Work to complete: Count the lines in the records below that contain the word "what", matching case exactly, and give only the number.

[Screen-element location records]

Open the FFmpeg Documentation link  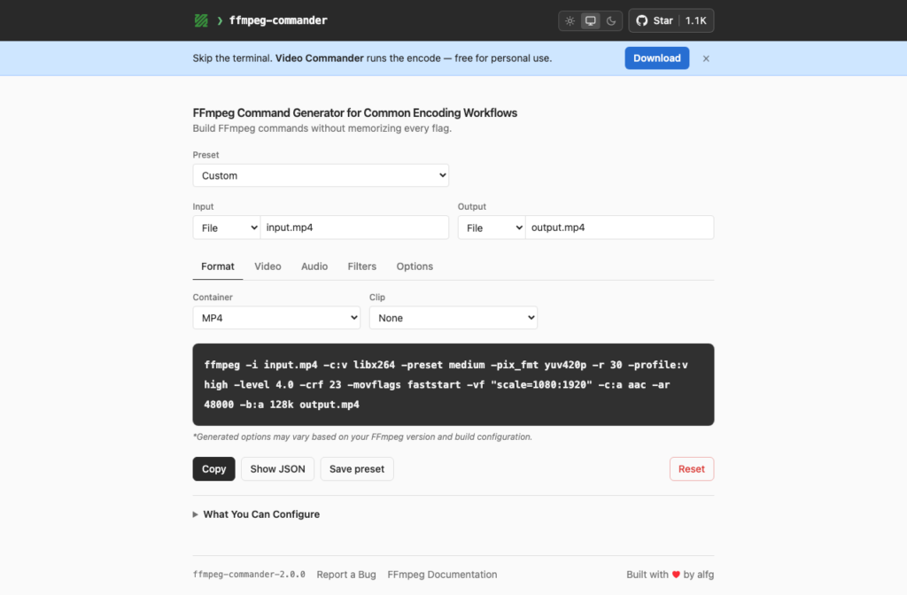(x=442, y=574)
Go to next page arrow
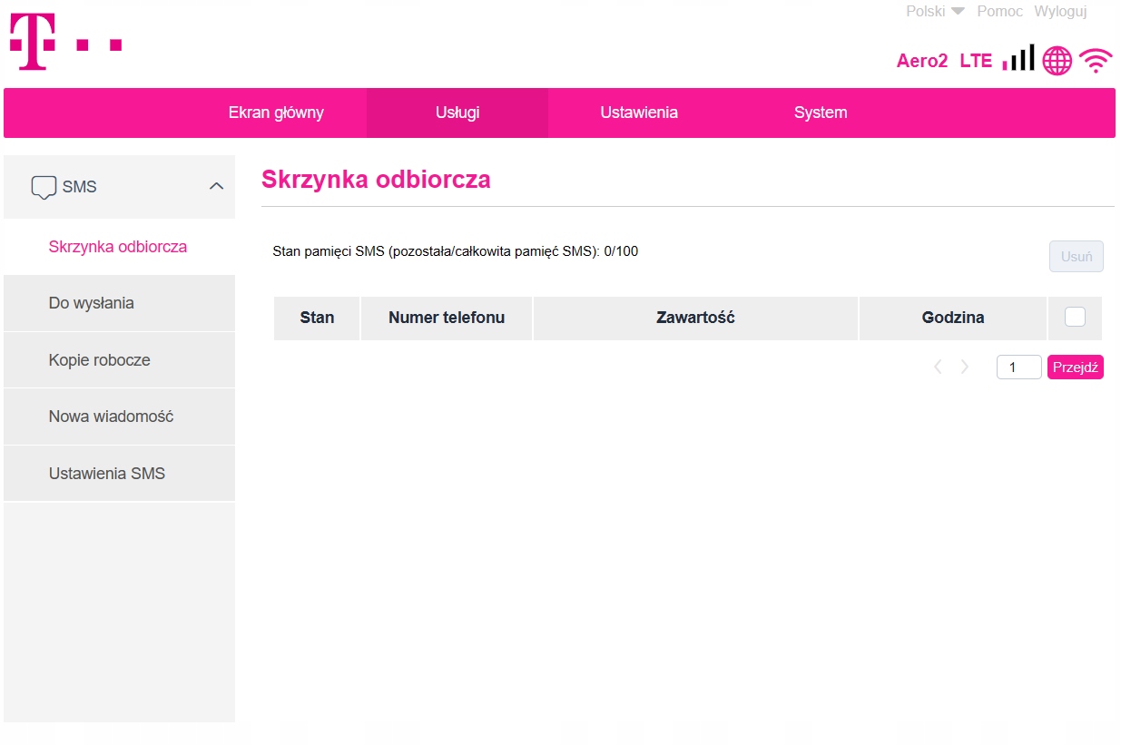Screen dimensions: 1121x745 965,367
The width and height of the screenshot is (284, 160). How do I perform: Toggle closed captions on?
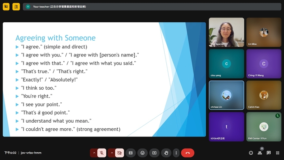tap(131, 153)
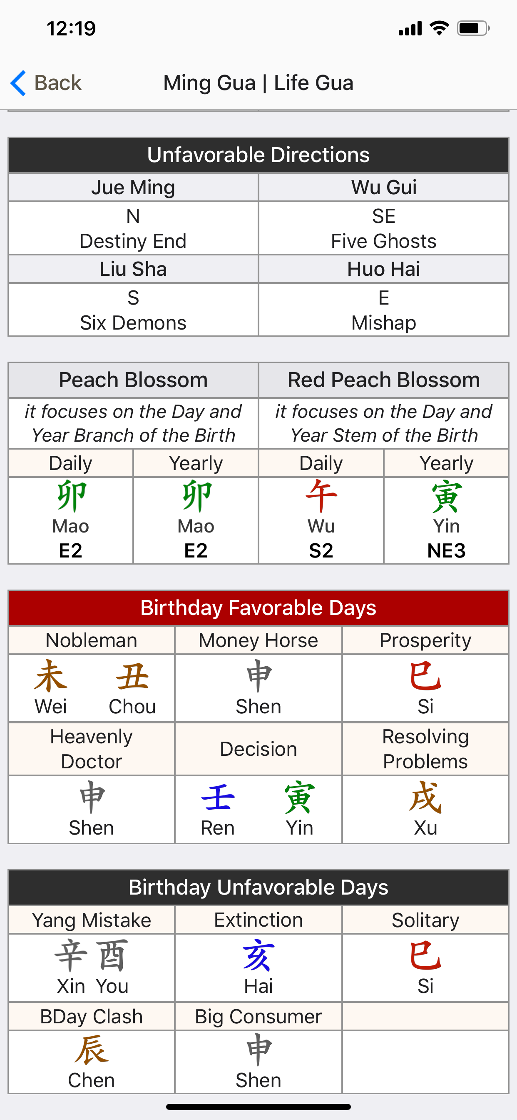Tap the Chou character under Nobleman
This screenshot has width=517, height=1120.
(132, 677)
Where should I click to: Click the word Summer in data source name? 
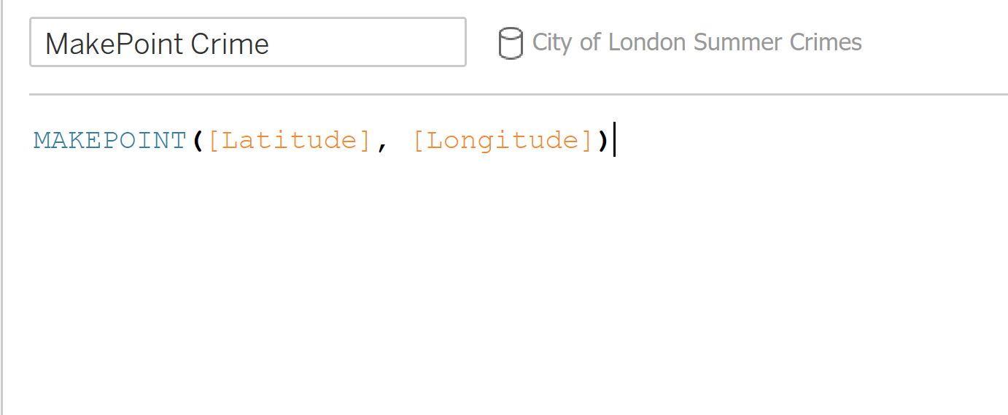point(737,42)
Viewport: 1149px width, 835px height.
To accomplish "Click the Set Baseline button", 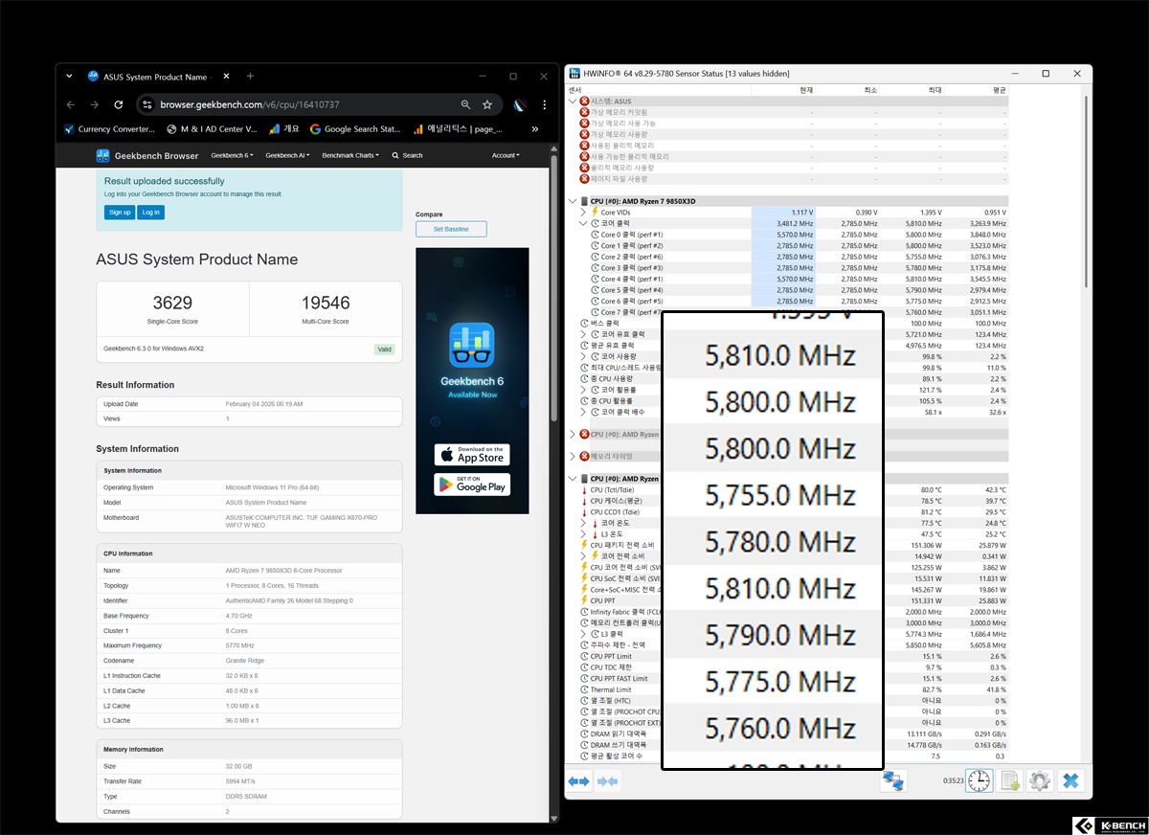I will click(451, 229).
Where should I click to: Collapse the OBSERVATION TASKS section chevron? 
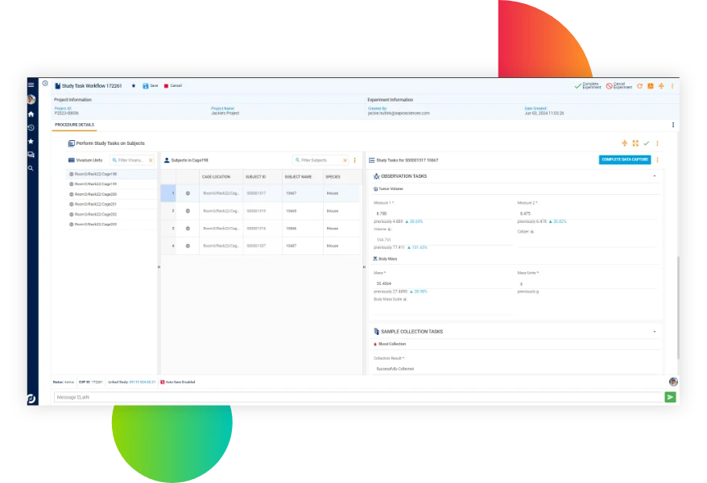pos(655,175)
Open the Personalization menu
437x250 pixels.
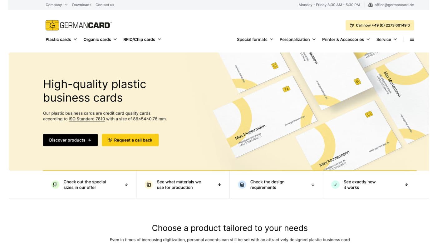297,39
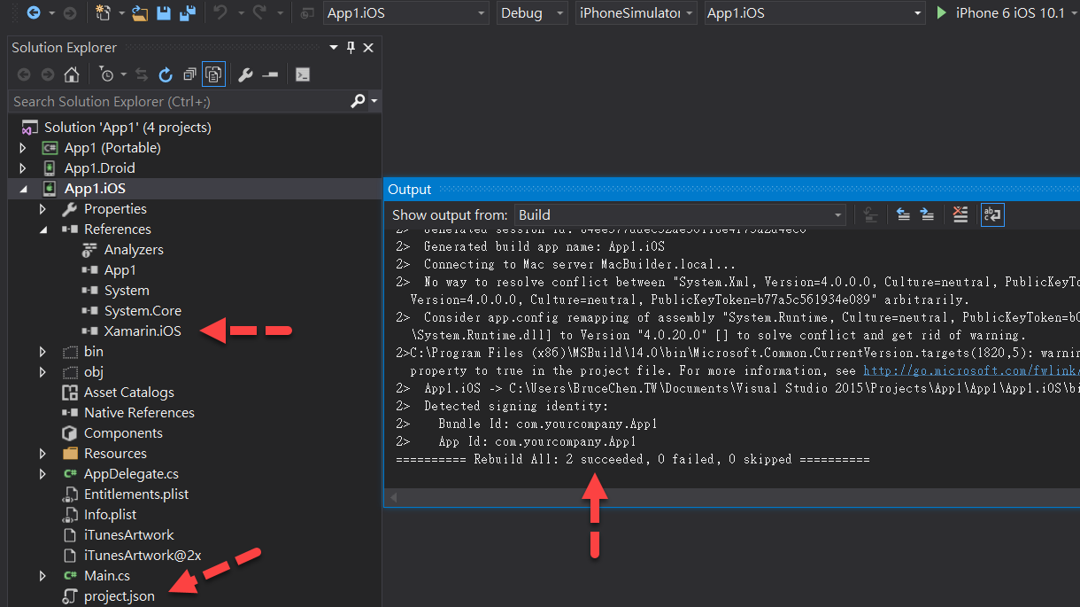The image size is (1080, 607).
Task: Toggle Show All Files in Solution Explorer
Action: pos(213,74)
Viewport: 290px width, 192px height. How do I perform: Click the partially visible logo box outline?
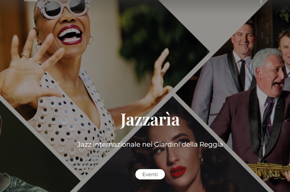click(30, 1)
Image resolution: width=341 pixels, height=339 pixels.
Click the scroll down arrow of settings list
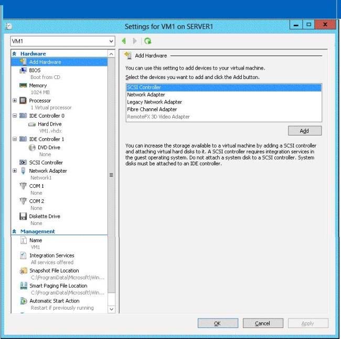[x=111, y=309]
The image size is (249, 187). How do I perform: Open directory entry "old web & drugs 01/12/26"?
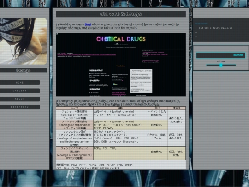[213, 28]
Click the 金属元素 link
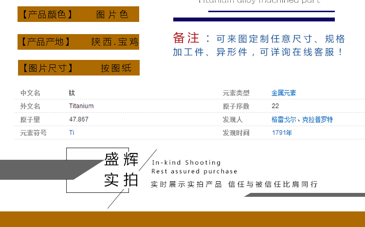The width and height of the screenshot is (365, 227). (283, 93)
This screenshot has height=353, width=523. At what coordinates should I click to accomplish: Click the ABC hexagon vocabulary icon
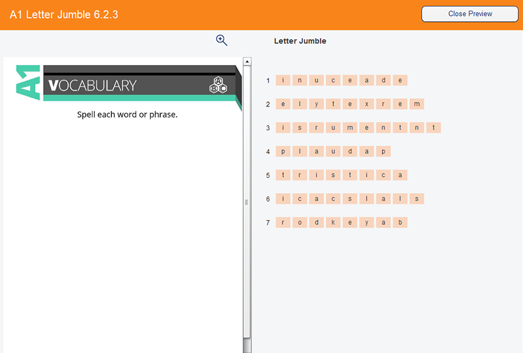tap(218, 85)
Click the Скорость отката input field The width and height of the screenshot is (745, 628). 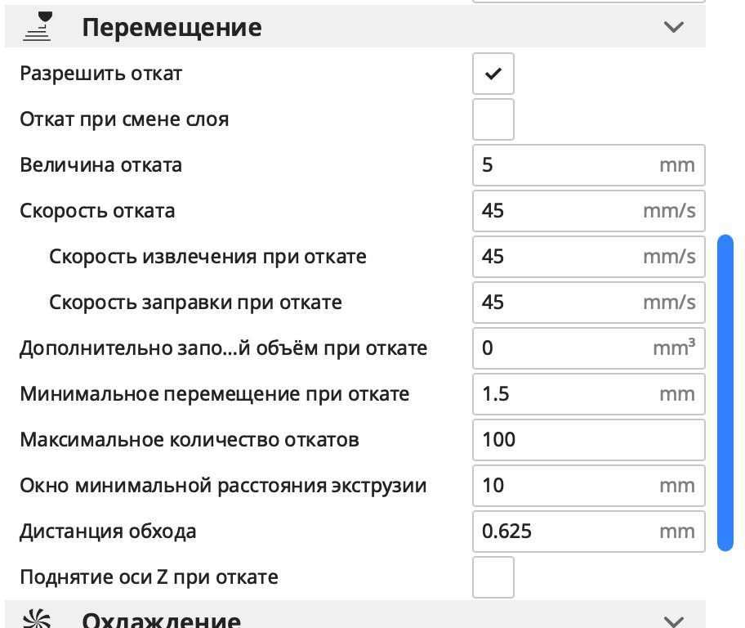point(589,211)
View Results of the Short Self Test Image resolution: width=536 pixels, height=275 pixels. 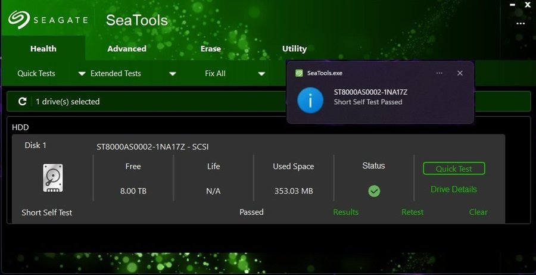tap(345, 212)
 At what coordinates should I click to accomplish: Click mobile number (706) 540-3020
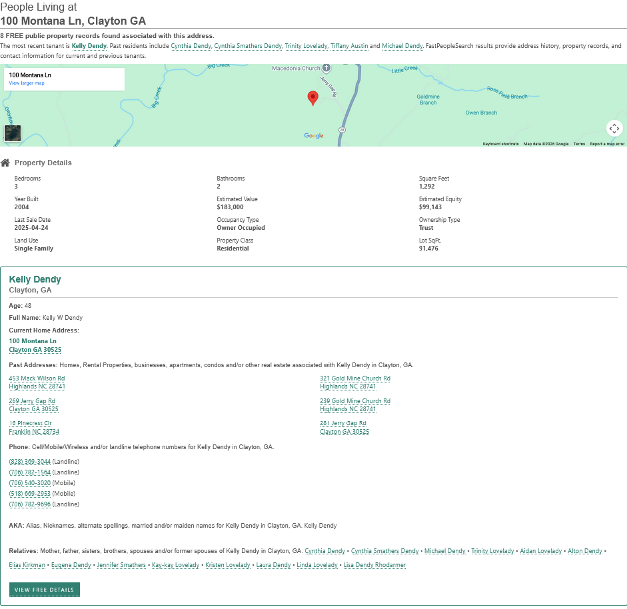[x=29, y=483]
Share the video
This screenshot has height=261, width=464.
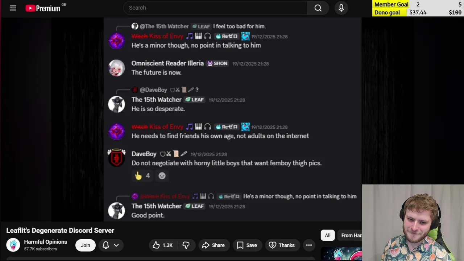[x=214, y=245]
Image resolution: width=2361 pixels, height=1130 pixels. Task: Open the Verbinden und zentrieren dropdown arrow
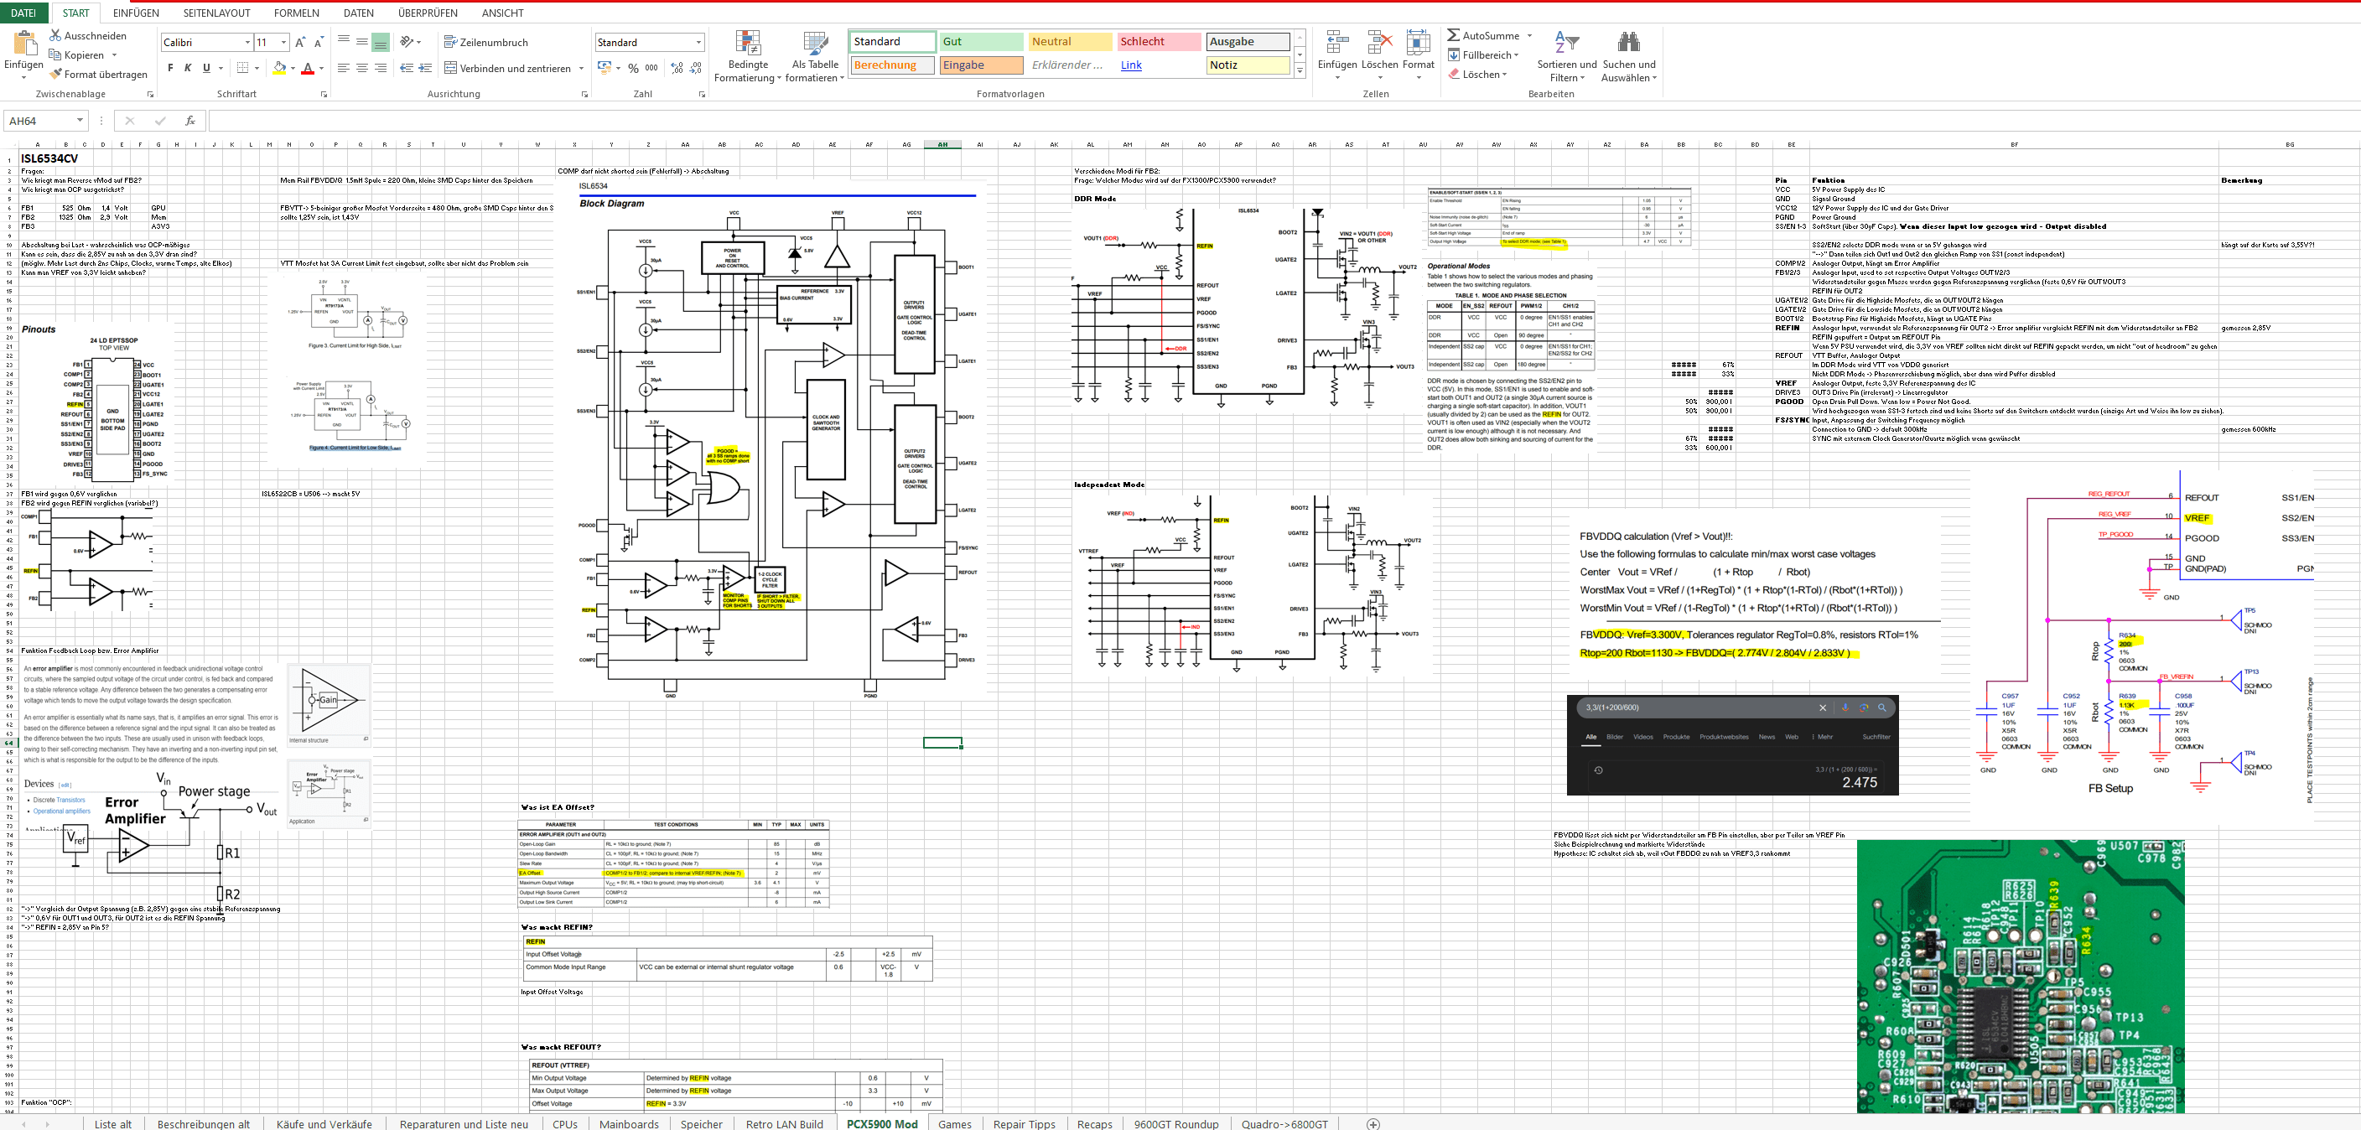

Solution: 2